Notify affected users within 72 hours of becoming aware of the breach, as required by GDPR (where applicable)
Notify the relevant supervisory authorities as required by applicable law
Provide information about the nature of the breach, the data affected, and steps you can take to protect yourself
Comply with all applicable state breach notification laws, including California (Cal. Civ. Code § 1798.82), New York (N.Y. Gen. Bus. Law § 899-aa), and others

16. Do Not Track Signals

Some browsers transmit “Do Not Track” (DNT) signals. Since there is no industry-standard interpretation of DNT signals, we do not currently alter our data practices in response to DNT signals.

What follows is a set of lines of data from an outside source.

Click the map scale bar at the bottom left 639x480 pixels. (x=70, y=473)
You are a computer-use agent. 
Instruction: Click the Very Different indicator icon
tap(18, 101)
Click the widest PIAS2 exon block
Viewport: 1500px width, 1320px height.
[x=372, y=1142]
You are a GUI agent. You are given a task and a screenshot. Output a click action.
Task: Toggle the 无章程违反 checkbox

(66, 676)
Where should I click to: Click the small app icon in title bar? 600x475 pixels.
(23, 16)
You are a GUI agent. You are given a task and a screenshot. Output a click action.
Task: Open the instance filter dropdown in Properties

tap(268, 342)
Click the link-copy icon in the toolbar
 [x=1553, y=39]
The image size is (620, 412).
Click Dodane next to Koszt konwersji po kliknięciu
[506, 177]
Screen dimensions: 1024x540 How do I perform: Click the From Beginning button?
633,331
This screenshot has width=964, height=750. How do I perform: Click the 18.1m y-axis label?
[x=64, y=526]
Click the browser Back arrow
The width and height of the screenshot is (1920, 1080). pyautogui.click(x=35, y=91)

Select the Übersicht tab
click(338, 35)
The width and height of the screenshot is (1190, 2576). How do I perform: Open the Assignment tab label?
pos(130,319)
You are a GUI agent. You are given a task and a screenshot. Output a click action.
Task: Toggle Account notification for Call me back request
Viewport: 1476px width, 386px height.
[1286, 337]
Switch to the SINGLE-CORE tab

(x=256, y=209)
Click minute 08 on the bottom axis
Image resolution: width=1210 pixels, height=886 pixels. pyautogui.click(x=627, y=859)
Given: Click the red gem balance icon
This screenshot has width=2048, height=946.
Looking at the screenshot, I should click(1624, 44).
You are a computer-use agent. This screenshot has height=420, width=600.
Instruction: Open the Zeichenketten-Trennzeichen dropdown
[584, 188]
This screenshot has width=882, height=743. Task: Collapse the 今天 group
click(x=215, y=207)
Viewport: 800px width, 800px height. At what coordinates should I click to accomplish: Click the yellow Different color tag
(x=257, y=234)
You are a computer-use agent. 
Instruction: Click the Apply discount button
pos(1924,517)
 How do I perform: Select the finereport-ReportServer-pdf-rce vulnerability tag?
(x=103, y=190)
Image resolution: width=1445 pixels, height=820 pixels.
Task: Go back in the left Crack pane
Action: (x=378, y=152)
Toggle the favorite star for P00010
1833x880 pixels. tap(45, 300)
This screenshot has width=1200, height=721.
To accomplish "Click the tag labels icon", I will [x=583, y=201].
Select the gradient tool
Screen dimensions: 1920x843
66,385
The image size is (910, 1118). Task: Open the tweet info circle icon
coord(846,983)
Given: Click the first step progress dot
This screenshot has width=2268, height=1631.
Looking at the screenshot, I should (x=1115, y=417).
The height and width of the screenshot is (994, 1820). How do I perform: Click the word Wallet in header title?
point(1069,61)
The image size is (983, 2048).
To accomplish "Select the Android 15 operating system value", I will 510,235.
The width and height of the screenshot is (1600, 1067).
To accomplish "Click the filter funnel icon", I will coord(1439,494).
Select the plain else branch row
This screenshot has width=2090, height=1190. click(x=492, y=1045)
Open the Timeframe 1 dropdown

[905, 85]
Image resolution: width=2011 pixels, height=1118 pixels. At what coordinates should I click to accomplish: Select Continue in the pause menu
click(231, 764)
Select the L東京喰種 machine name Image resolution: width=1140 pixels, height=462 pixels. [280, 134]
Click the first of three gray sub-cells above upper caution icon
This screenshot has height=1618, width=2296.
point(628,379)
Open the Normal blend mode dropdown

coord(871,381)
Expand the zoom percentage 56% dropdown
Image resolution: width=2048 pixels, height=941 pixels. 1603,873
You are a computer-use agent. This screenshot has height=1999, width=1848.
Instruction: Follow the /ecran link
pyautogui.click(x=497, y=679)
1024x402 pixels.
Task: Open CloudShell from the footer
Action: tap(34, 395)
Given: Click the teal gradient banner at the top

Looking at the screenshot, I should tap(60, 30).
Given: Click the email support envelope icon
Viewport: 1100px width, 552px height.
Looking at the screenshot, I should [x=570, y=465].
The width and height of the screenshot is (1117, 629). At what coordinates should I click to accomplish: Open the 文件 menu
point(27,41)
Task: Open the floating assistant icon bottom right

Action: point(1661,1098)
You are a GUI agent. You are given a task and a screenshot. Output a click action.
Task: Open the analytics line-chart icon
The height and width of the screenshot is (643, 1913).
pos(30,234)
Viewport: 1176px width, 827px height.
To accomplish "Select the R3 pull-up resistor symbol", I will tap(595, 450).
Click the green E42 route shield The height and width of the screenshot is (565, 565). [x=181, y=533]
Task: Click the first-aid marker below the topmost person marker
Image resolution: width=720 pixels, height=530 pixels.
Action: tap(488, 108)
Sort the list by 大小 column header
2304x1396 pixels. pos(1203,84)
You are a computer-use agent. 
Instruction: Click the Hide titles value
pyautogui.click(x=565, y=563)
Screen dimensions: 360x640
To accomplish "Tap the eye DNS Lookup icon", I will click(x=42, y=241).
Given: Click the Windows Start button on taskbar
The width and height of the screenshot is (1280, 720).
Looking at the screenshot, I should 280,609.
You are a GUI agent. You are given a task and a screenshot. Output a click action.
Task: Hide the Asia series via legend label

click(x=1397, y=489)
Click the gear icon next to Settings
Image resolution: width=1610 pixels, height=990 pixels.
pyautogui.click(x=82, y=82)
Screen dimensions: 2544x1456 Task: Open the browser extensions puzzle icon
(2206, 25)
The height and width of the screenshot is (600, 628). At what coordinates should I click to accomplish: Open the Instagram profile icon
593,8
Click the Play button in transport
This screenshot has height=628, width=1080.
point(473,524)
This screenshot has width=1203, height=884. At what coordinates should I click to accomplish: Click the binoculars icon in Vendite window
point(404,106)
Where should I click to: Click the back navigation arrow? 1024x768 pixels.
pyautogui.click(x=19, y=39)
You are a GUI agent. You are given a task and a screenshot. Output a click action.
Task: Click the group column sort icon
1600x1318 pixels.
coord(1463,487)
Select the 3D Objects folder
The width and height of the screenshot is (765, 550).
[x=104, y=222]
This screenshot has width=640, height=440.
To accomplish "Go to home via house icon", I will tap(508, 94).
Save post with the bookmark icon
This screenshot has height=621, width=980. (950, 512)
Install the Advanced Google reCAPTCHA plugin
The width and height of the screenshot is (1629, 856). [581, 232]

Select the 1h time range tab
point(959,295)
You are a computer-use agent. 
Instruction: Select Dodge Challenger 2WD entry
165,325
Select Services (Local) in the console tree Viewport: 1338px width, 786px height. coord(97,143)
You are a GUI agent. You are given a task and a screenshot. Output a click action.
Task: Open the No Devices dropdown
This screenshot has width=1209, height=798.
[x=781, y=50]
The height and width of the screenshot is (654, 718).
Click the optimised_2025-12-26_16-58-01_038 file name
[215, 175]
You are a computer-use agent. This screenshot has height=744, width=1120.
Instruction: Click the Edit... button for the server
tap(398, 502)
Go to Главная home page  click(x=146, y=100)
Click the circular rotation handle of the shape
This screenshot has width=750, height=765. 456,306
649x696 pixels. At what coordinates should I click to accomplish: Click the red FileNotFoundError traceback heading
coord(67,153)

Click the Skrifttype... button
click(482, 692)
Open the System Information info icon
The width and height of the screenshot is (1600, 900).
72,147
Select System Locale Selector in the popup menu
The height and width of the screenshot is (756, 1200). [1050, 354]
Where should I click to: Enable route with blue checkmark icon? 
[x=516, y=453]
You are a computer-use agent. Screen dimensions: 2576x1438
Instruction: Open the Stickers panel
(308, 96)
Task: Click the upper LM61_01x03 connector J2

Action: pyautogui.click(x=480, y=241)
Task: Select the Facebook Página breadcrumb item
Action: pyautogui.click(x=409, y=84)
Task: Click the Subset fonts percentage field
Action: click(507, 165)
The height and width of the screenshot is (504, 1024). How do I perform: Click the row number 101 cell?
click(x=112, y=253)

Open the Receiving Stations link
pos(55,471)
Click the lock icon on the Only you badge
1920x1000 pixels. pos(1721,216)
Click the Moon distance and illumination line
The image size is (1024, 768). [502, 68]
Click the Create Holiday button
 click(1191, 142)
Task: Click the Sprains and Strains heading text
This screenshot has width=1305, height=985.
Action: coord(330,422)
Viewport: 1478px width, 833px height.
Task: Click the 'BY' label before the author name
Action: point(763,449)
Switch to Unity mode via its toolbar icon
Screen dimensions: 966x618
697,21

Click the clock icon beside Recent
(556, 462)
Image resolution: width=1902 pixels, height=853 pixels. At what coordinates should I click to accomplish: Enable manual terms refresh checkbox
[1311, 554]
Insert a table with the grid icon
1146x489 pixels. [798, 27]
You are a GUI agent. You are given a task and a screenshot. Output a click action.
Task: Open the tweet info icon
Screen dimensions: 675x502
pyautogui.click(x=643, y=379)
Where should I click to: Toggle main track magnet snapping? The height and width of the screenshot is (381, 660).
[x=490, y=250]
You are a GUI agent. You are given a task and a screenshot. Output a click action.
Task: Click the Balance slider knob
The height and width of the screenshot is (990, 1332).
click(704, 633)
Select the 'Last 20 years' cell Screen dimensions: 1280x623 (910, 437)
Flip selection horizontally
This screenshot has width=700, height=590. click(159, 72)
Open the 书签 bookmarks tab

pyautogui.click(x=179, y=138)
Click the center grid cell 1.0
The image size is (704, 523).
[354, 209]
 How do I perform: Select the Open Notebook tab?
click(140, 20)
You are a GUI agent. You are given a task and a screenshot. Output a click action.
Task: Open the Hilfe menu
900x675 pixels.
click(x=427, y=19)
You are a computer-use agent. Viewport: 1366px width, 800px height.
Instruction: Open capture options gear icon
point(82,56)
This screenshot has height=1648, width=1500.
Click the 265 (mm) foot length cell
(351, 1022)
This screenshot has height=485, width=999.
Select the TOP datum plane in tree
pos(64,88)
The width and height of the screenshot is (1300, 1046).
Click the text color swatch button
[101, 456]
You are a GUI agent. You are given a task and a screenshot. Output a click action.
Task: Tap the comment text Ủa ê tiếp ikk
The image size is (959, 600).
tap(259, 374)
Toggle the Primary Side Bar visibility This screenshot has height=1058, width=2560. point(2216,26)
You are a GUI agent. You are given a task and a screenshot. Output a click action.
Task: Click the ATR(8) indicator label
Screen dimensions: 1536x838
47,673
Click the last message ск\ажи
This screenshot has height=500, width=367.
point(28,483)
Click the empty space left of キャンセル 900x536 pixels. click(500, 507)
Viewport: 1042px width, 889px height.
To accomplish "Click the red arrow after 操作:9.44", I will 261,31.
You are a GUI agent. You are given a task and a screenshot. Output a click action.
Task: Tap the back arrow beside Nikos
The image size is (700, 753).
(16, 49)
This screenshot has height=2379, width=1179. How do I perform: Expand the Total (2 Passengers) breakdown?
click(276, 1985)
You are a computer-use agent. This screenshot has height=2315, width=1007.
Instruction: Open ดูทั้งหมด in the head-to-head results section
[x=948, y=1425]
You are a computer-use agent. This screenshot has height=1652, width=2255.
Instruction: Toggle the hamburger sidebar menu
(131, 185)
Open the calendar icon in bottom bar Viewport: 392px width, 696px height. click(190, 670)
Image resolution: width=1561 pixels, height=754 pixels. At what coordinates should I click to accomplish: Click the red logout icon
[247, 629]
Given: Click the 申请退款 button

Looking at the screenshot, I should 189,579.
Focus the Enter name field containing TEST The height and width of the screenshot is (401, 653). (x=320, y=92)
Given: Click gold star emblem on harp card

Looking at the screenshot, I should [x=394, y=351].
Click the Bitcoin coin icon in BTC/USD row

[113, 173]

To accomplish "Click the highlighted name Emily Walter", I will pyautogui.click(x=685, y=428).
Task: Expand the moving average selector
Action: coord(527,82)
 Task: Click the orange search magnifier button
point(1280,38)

However, as stated above, we do not engage in cross-site tracking or third-party advertising tracking.

17. Changes to This Policy

We may update this Privacy Policy from time to time. If we make material changes, we will notify you by email or through the Service at least 30 days before the changes take effect. The “Last updated” date at the top of this page indicates when the policy was last revised. Your continued use of the Service after the effective date constitutes your acceptance of the updated policy.

18. Contact Us

If you have questions, concerns, or requests regarding this Privacy Policy or our data practices, please contact us:

Privacy inquiries: privacy@xlne.net
General support: support@xlne.net
Legal matters: legal@xlne.net
Website: xlne.net

For GDPR-related inquiries, you may also contact your local data protection authority. A list of EEA supervisory authorities is available at edpb.europa.eu.